Blinkit Steals the Show
The star of Eternal’s Q1 performance was undoubtedly Blinkit, its quick commerce arm. For the first time, Blinkit’s net order value (NOV) surpassed that of the food delivery segment, hitting ₹9,203 crore compared to food delivery’s ₹8,967 crore. Blinkit’s revenue skyrocketed by 154.7% YoY to ₹2,400 crore, driven by a 140.1% surge in gross order value (GOV) to ₹11,821 crore. The platform also saw a massive 122% YoY increase in monthly transacting customers, reflecting its growing popularity. Blinkit added 243 new stores, bringing its total to 1,544, and the company is on track to hit 2,000 stores by December 2025. This aggressive expansion shows Eternal’s confidence in quick commerce as a game-changer, even if it’s burning cash in the short term.

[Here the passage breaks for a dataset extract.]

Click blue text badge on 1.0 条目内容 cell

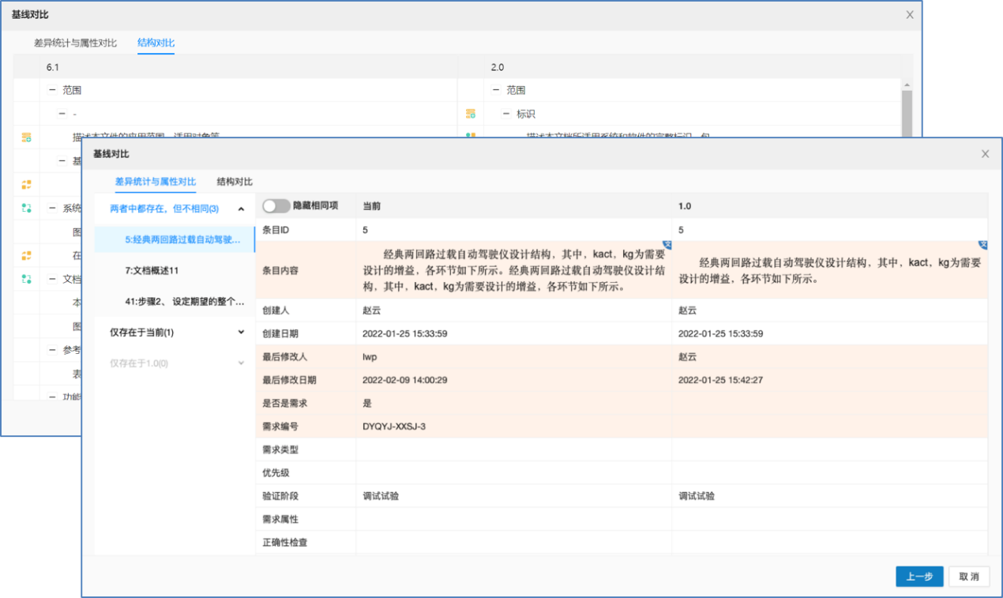click(x=982, y=245)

Food Delivery Holds Steady
While Blinkit grabbed the spotlight, Zomato’s core food delivery business still delivered solid numbers. Adjusted revenue rose 17.7% YoY to ₹2,657 crore, with GOV climbing to ₹10,769 crore, a 16.24% YoY increase. The segment’s adjusted EBITDA margin improved to 5% from 3.9% last year, showing better operational efficiency. Monthly transacting customers grew to 22.9 million, up from 20.9 million in Q4 FY25. However, CEO Deepinder Goyal noted that food delivery growth has been slower than expected, with FY26 NOV growth likely to hover around 15% rather than the 20%+ target. Despite this, the segment’s stability provides a strong foundation as Eternal pivots toward newer ventures.

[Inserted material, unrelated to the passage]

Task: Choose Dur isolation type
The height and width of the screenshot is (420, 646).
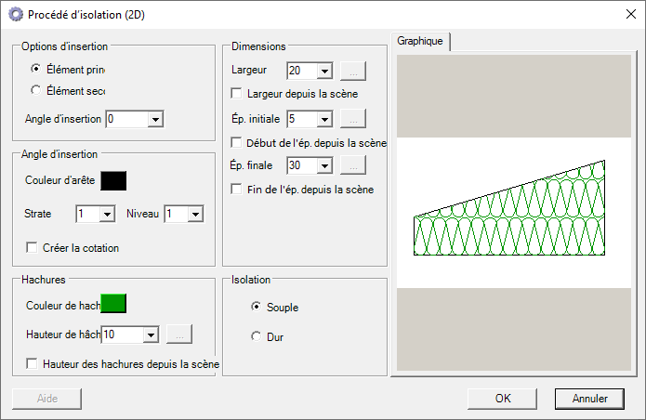Action: pyautogui.click(x=257, y=336)
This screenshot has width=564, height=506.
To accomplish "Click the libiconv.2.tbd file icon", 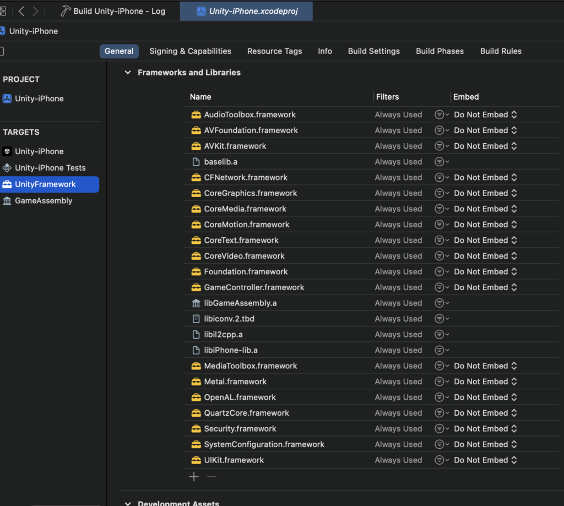I will point(196,319).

Hyperpure and District: Mixed Signals
Hyperpure, Eternal’s B2B supplies arm, posted an 89% YoY revenue increase to ₹2,295 crore, but the company anticipates a decline in this segment due to a strategic shift toward inventory ownership in quick commerce. This move could streamline operations but might dent short-term growth. Meanwhile, District, Eternal’s going-out business, is showing promise with an average revenue per order of over ₹160, higher than both Zomato and Blinkit. The company sees District scaling to a $3 billion annual topline in the next five years, but it’s still early days, and profitability remains a question mark. These ventures highlight Eternal’s ambition to diversify, but they’re also adding pressure on margins.

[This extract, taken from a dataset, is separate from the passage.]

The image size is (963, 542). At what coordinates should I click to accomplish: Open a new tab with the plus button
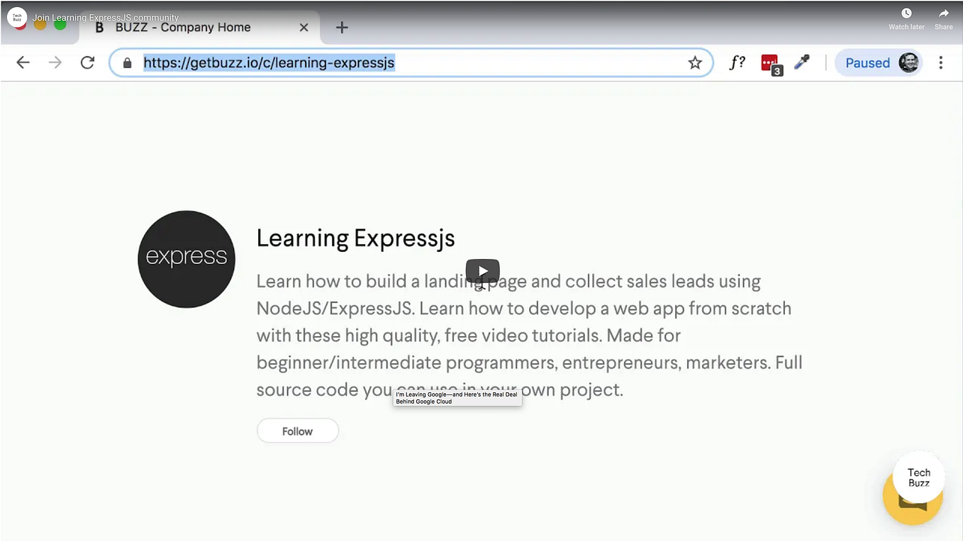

Stock Market Cheers Despite Profit Slump
Despite the profit drop, Eternal’s stock surged, climbing 14.8% to an all-time high of ₹311.6 on July 22, 2025, pushing its market cap past ₹3 trillion. The rally reflects investor optimism about Blinkit’s growth and Eternal’s long-term potential, even as some brokerages like Macquarie remain cautious, citing competitive pressures in quick commerce. Analysts like Sugandha Sachdeva from SS WealthStreet argue that Eternal’s focus on digital adoption and improving unit economics justifies the bullish sentiment. The stock’s technical structure also looks strong, with support at ₹260 and potential to hit ₹286 soon. For investors, it’s a bet on Eternal’s ability to balance growth and profitability in a hyper-competitive market.
In summary, Eternal’s Q1 FY26 results paint a picture of a company in transition. The revenue growth is a testament to its ability to scale, but the profit slump underscores the costs of ambition. Blinkit’s rise as the largest B2C segment is exciting, but it’s clear that Eternal is playing a long game. As a fan of how tech is reshaping everyday life, I’m curious to see if Eternal can turn its investments into sustainable profits while keeping customers hooked on its services.